### [Material for this exercise]
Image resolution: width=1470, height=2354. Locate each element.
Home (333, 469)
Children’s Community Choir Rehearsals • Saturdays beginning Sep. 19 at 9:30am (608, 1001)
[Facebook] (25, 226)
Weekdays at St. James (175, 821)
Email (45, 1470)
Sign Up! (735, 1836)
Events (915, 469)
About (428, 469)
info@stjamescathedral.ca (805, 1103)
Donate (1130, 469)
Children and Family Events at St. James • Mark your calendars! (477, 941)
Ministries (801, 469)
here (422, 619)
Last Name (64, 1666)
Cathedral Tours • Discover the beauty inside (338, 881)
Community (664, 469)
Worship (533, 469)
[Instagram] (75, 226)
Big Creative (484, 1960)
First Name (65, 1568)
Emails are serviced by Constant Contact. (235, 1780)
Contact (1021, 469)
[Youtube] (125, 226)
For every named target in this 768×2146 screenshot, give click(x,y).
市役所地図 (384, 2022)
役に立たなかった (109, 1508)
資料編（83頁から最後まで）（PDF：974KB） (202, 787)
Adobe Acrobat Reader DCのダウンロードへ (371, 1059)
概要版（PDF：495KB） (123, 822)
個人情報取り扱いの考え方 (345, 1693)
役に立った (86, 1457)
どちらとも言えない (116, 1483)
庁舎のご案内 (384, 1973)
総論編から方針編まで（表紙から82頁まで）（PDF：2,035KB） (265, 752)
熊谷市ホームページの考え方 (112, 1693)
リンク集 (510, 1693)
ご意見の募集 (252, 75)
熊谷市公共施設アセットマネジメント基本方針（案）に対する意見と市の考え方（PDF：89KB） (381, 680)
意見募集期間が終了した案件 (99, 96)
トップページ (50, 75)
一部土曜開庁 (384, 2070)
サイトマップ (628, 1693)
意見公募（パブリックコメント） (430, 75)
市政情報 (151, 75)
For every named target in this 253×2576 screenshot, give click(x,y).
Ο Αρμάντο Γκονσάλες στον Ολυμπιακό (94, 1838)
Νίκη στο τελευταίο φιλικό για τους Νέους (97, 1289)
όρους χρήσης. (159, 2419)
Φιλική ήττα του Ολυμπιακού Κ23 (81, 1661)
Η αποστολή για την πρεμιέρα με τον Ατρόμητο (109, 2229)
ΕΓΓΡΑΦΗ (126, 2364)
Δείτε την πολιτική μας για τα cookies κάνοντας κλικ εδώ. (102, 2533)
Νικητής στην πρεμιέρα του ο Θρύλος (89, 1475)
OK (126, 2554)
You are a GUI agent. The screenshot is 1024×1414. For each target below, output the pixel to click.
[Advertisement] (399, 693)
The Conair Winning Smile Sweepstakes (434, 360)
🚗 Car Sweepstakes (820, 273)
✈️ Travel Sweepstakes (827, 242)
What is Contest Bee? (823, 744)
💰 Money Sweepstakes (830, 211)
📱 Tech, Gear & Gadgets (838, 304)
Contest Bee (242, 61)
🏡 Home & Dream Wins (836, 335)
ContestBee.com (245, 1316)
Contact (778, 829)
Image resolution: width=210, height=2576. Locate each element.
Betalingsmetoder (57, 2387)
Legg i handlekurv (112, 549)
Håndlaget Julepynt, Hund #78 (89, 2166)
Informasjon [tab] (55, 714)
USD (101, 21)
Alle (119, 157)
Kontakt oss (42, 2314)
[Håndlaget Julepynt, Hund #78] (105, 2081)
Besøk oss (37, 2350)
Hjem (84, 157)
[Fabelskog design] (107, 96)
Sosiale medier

### [Exercise objective]
In the entries above, find the line with "Sweepstakes (827, 242)" and the line with "Legg i handlekurv (112, 549)", then restate word for word both of them and every line between, with nothing more.

### [Exercise response]
✈️ Travel Sweepstakes (827, 242)
What is Contest Bee? (823, 744)
💰 Money Sweepstakes (830, 211)
📱 Tech, Gear & Gadgets (838, 304)
Contest Bee (242, 61)
🏡 Home & Dream Wins (836, 335)
ContestBee.com (245, 1316)
Contact (778, 829)
Image resolution: width=210, height=2576. Locate each element.
Betalingsmetoder (57, 2387)
Legg i handlekurv (112, 549)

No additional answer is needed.